Try it
Pull out every line below that contains the word "tweet".

Stored records
----------------------------------------

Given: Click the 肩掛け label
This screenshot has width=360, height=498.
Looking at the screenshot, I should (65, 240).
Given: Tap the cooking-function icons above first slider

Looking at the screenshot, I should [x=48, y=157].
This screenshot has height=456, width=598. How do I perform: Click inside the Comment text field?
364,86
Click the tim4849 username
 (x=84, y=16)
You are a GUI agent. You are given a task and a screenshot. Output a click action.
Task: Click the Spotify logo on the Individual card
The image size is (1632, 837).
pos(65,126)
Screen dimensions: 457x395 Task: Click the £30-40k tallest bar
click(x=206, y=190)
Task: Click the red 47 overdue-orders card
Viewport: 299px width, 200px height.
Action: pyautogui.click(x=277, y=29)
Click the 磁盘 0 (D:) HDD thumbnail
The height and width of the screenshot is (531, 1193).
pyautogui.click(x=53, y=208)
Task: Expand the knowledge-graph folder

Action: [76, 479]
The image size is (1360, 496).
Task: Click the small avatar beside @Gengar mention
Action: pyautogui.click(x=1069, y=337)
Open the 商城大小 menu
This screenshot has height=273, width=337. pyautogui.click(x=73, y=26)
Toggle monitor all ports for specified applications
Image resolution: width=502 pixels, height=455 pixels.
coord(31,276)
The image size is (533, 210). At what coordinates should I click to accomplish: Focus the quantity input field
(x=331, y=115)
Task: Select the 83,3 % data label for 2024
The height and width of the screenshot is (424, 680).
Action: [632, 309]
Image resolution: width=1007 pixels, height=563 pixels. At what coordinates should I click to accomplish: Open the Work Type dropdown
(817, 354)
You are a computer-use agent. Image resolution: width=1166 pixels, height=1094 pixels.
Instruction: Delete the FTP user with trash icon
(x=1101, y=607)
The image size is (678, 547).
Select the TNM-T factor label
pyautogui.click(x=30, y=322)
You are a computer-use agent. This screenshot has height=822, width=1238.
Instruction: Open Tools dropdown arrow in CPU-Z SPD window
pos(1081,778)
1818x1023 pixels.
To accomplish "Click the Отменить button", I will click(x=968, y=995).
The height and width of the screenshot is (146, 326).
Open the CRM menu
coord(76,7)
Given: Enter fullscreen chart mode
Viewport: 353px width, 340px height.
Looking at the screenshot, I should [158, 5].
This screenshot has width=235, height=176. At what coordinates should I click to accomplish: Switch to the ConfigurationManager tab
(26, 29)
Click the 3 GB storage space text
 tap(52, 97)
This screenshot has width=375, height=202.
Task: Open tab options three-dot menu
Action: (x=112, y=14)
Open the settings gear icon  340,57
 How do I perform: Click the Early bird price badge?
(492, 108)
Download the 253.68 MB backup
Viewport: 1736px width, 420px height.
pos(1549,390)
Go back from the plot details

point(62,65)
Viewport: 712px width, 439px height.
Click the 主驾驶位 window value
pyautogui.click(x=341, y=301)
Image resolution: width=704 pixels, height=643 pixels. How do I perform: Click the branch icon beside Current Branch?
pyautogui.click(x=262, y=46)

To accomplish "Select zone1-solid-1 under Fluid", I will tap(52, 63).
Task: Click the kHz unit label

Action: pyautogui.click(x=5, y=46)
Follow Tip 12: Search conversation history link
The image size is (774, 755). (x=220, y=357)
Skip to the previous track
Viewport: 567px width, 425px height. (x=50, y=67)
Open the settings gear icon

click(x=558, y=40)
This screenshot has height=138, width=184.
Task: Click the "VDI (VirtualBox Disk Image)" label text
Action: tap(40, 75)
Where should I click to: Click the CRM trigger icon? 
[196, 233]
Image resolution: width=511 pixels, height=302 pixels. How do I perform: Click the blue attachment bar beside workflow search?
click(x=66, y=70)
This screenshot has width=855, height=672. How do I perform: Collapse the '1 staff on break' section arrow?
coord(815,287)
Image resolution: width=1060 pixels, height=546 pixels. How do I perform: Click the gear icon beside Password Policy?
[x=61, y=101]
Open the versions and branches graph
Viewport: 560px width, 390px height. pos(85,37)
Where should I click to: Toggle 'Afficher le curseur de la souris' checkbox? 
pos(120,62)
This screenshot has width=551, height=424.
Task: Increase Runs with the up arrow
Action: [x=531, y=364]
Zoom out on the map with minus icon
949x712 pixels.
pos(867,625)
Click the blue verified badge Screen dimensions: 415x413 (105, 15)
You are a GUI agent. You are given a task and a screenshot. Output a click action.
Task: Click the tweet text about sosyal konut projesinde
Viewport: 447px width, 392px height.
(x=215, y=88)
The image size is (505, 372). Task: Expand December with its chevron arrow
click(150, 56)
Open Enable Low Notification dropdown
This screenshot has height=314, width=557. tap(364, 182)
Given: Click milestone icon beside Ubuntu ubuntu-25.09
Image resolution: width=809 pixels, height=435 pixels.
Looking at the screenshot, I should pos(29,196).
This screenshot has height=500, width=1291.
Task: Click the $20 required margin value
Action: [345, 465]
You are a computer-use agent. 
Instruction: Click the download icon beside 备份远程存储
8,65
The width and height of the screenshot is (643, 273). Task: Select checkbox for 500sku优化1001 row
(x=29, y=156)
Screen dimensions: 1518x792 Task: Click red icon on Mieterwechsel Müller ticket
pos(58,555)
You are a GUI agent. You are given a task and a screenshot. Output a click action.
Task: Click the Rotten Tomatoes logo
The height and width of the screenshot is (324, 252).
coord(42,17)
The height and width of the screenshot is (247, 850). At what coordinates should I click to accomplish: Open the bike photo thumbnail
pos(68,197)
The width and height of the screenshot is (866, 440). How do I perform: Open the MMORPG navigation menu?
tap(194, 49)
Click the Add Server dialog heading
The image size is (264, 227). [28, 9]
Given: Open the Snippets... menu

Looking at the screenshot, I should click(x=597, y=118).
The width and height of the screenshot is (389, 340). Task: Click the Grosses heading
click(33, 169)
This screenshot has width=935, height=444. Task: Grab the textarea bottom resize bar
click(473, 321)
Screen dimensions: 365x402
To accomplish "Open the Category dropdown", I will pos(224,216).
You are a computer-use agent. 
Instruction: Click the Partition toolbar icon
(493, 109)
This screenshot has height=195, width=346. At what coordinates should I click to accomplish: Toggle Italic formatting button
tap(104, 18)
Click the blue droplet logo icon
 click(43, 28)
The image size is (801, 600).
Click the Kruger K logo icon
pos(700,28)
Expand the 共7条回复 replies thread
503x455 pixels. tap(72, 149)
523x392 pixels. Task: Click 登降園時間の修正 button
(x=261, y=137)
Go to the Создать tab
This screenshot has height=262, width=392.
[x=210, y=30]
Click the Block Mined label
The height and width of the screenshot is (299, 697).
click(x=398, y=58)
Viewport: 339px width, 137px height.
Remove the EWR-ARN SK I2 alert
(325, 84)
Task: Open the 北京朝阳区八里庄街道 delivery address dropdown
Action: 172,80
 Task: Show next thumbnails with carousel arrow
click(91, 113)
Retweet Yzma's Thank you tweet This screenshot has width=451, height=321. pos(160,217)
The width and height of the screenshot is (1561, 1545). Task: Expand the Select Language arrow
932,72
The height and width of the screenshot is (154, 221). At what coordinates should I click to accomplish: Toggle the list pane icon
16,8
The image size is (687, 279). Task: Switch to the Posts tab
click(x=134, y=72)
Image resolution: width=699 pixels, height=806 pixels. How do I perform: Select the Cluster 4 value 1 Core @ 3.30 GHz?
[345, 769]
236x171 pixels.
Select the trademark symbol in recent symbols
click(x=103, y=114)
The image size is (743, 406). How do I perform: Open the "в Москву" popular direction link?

----------------------------------------

Task response
Task: Click the tweet text about sosyal konut projesinde
Retweet Yzma's Thank you tweet This screenshot has width=451, height=321. pos(160,217)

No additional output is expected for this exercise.